Lumitrack is a motion capture technology developed by Robert Xiao, Chris Harrison and Scott Hudson at Carnegie Mellon University. It combines projectors and sensors to provide high-fidelity motion-tracking. These types of sensors are used in video game controllers, such as Microsoft's Kinect, and in motion capture for movie and television production.

Although the research prototype of Lumitrack currently uses visible light, it could be adapted to utilize invisible infrared light. According to the university, the sensors require little power and should be cheap to mass-produce. They could even be built into smartphones.

==Technology==

The projectors cover the tracked area with structured patterns called a binary m-sequence that resemble barcodes. The series of bars encodes a series of an assortment of vertical lines of varying thicknesses, without repeating any combination of seven adjacent line types anywhere in the projected image. The sensors read the bars to assess motion. The initial implementation offers sub-millimeter accuracy. When two m-sequences are projected at right angles to each other, the sensor can determine its position in two dimensions; while additional sensors enable 3D tracking.

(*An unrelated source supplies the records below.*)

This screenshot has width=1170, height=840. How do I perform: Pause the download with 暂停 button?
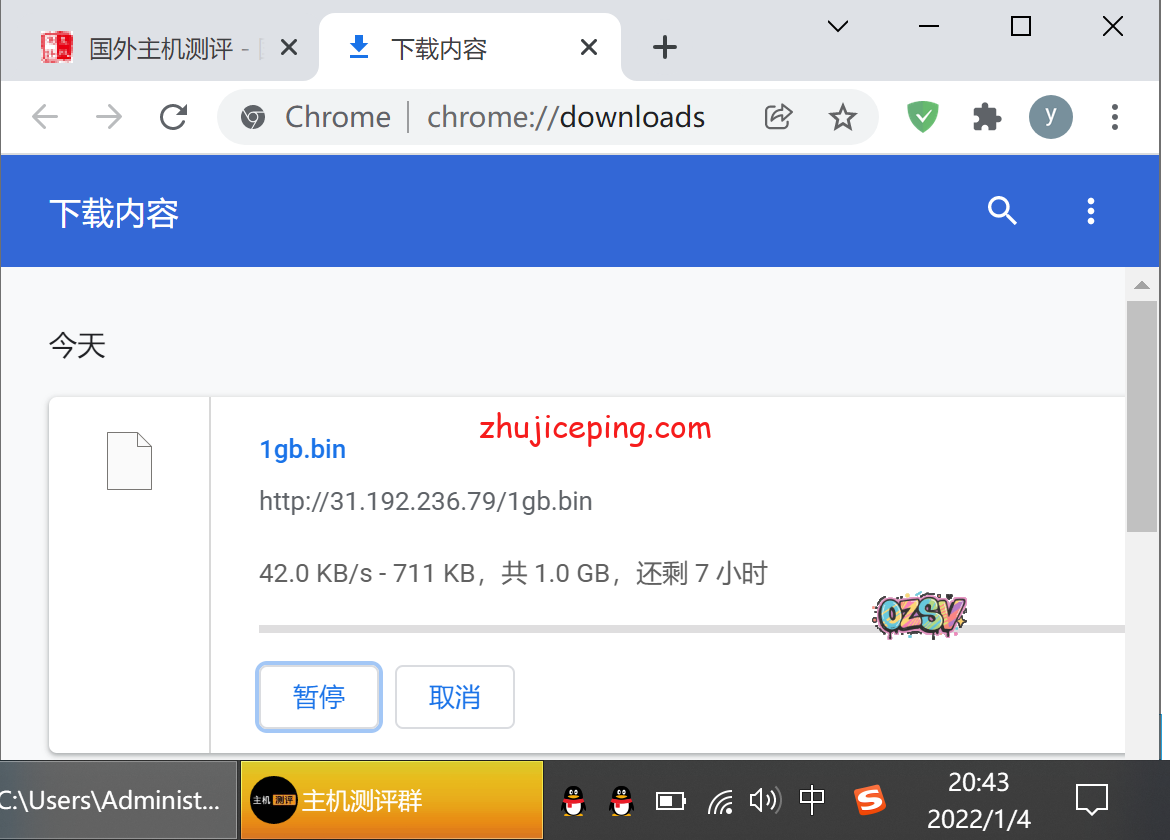click(x=319, y=697)
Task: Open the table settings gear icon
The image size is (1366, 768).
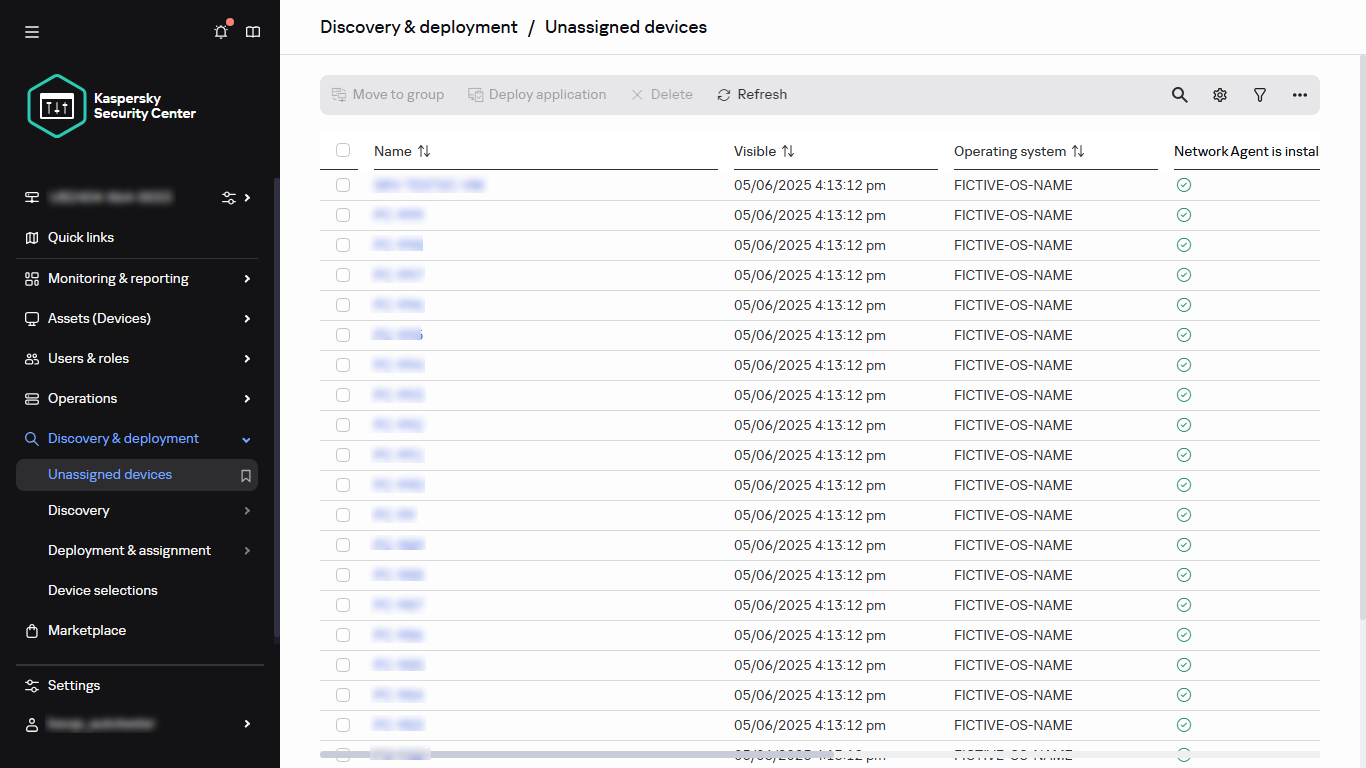Action: (1219, 94)
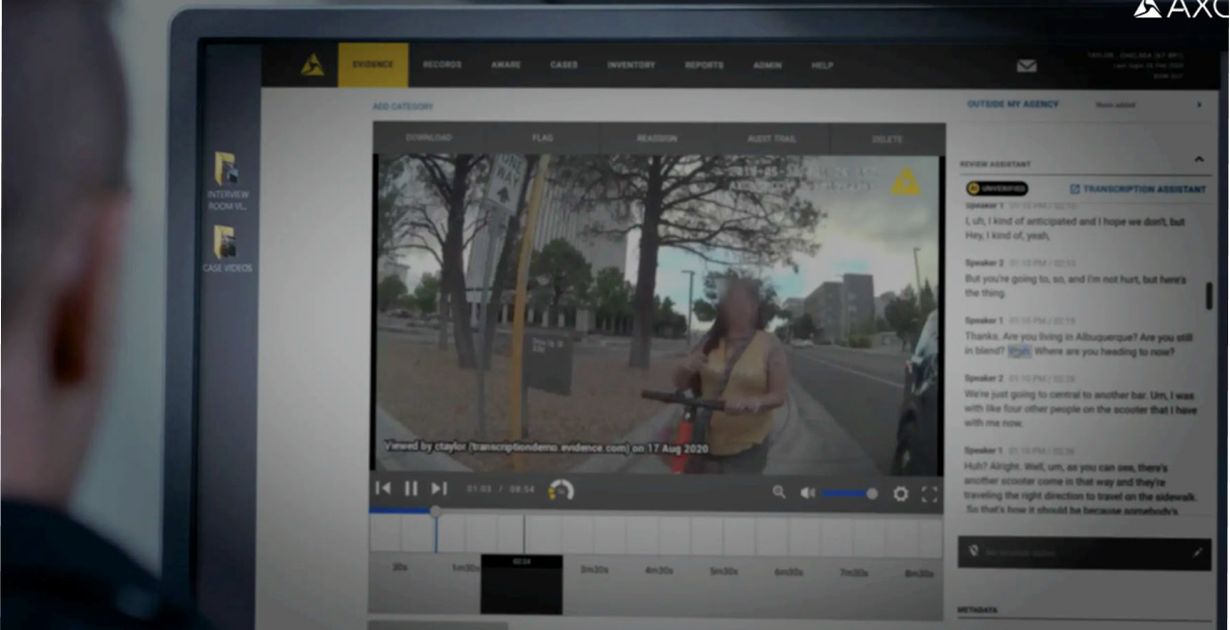Open the envelope messages icon
The image size is (1230, 630).
pyautogui.click(x=1026, y=63)
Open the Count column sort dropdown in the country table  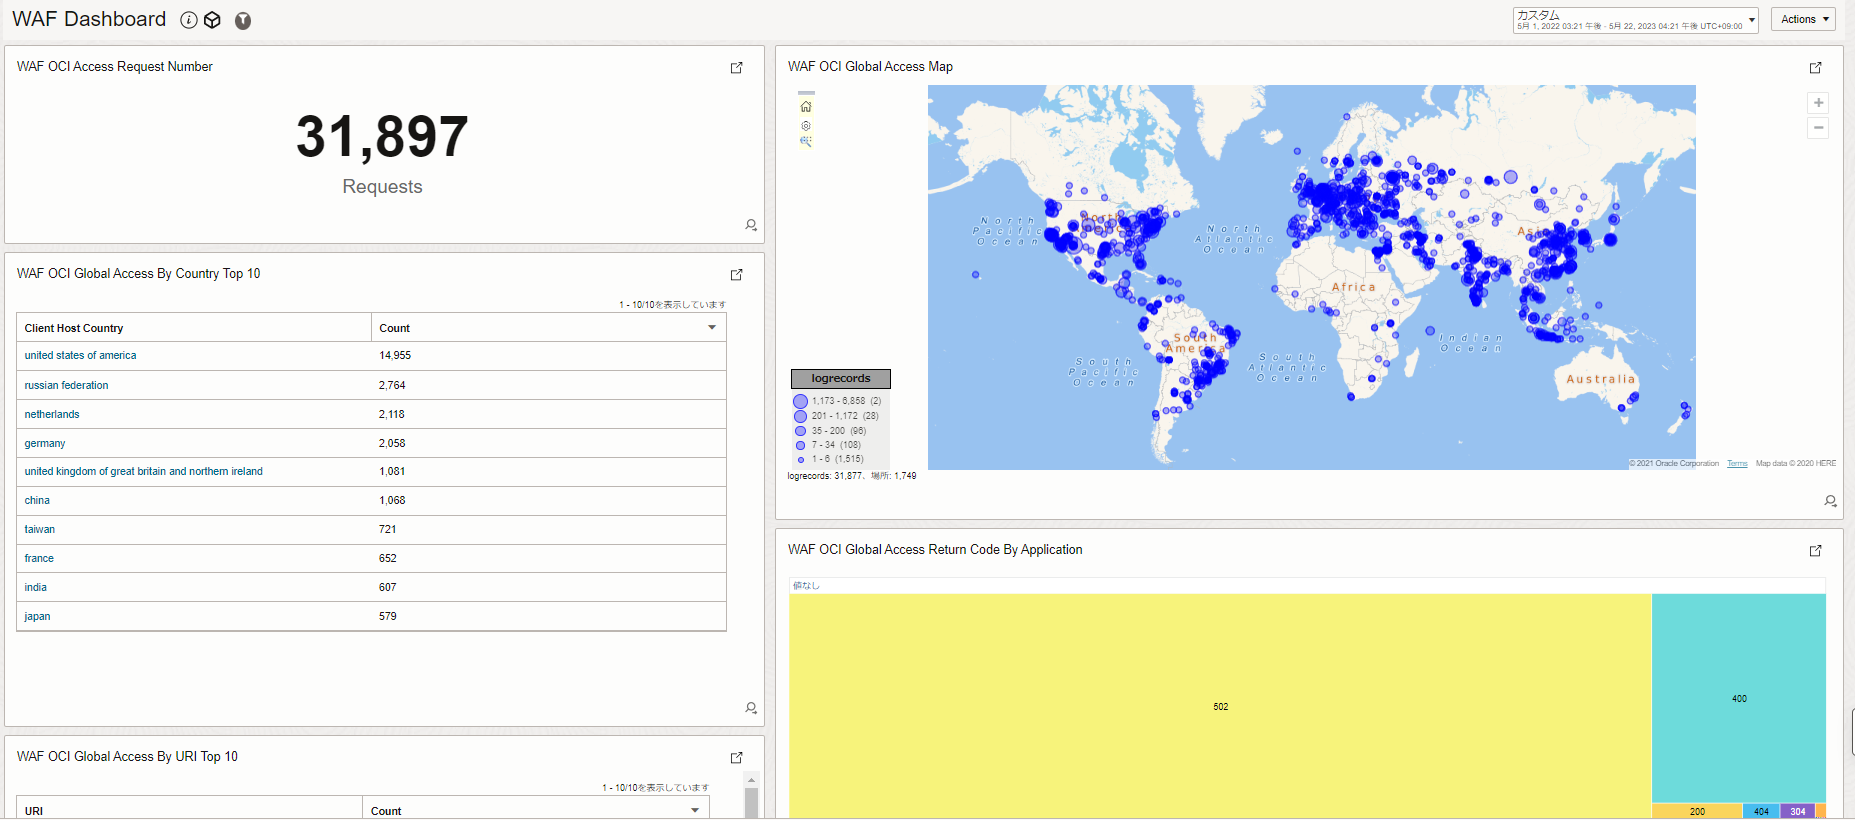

The sensors are simple to manufacture and require little power and features response times in the range of 2.5 milliseconds, making them candidates for incorporation into other devices, such as phones. The sensors can be attached to tracked objects or to fixed objects such as walls.

==Applications==

The developers target video games as an initial application. Other possibilities include including CGI for movies and television and human–robot interaction.